News

Changing Standards not guaranteed a free ride

By Barry Newcombe
The Evening Standard will be all over London today and for the first time since it was founded in 1827 it will be given away free across the city in an astonishing change in strategy.

It is the latest and most startling development in the history of the evening newspaper market in the capital, with 600,000 copies of the free Standard set to be distributed in a massive bid to emphasise its new status, following a re-launch in May after the title had been sold for a mere £1.

What the Standard is doing under its Russian owner Alexander Lebedev is not just pertinent to London, because in other cities across the country, the problems of declining circulations and diminishing advertising revenues have increased.

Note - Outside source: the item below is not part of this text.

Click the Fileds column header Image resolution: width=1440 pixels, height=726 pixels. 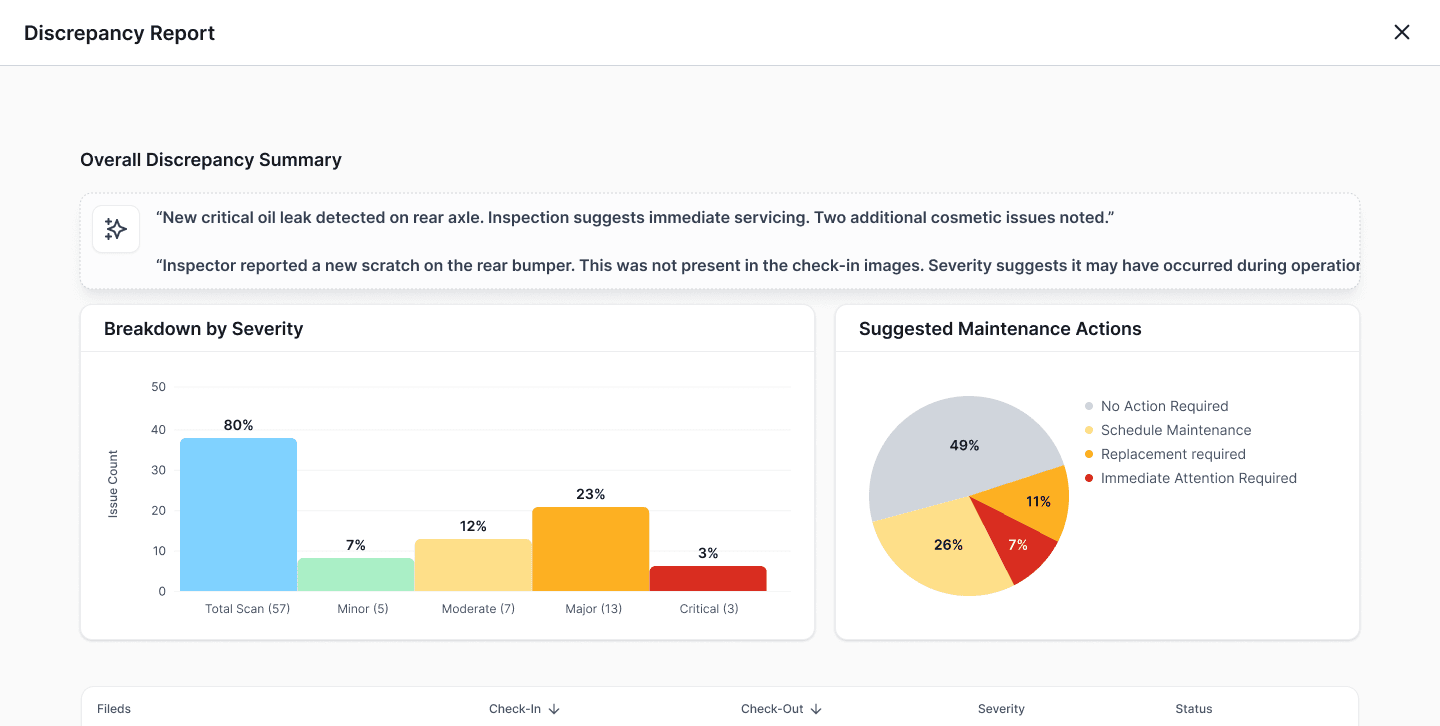[114, 709]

The newspaper also has a free competitor, London Lite – owned by the Standard‘s former owners, Associated Newspapers, who also retain a minority stake in the Standard – to think about as it moves into its new age. But the Standard’s management clearly believes it has taken the correct step to improve its position.

“There are so many competing distractions to potential readers particularly with new technologies,” said Andrew Mullins, managing director of the Standard. “Being a quality newspaper with large scale and reach should transform our commercial fortunes.”

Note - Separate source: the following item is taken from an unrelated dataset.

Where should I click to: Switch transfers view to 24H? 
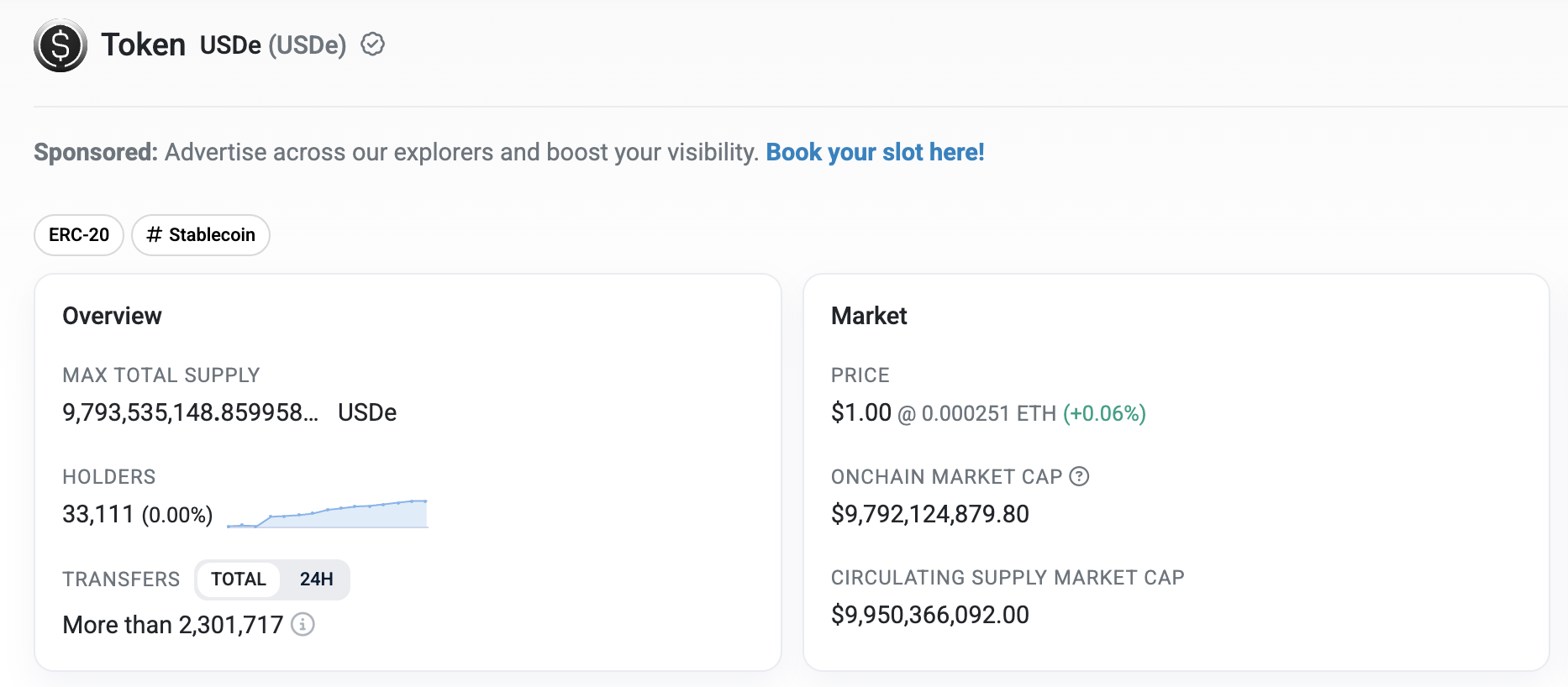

Go back 50 years, of course, and there were three paid-for London evening papers, the Star, the Evening News ,and the Standard. They each sold tens of thousands of papers in that largely pre-television, pre-24-hour news cycle age. But even by 1960, the modernisation of the media was taking its toll, with the Star closing.

Although the Evening News had the stronger circulation (estimates suggest that it sold 600,000 copies a day at one stage), it was the next to go, after a 99-year history, when it was “merged” with the Standard in 1980, returning only briefly in 1987 as a cut-price spoiler to help the Standard see off Captain Bob Maxwell’s attempt to move into the London newspaper market with the short-lived London Daily News.

When I joined the Standard sports writing team in 1965, the paper ran at least six editions a day, starting with the racing edition. The News did the same.

Competition was intense, never more so on Saturday evenings when the vans carrying the Classified papers with the day’s football scores careered around the city in direct competition to reach their outlets first.

The writers I joined on the Standard included Bernard Joy on football, George Whiting on boxing, John Clarke on cricket and Walter Bartleman on everything. Joy and Whiting both wrote their copy in longhand. If you worked outside the office every word had to be dictated to a copytaker.

In my case, reporting tennis meant the usual scramble to meet edition times and, at Wimbledon, involved running downstairs from Centre Court to phone, somewhat breathlessly, that Christine Truman was 2-1 up in the first set. By the time that particular edition of the newspaper appeared at Wimbledon, Christine was either in or out and back home in Essex. But she was still 2-1 up in the Standard.

The World Cup in 1966 and its final at Wembley had Bernard Joy in command, with me in the office for the England v West Germany final to write a running story off television in case Joy’s phone line broke down.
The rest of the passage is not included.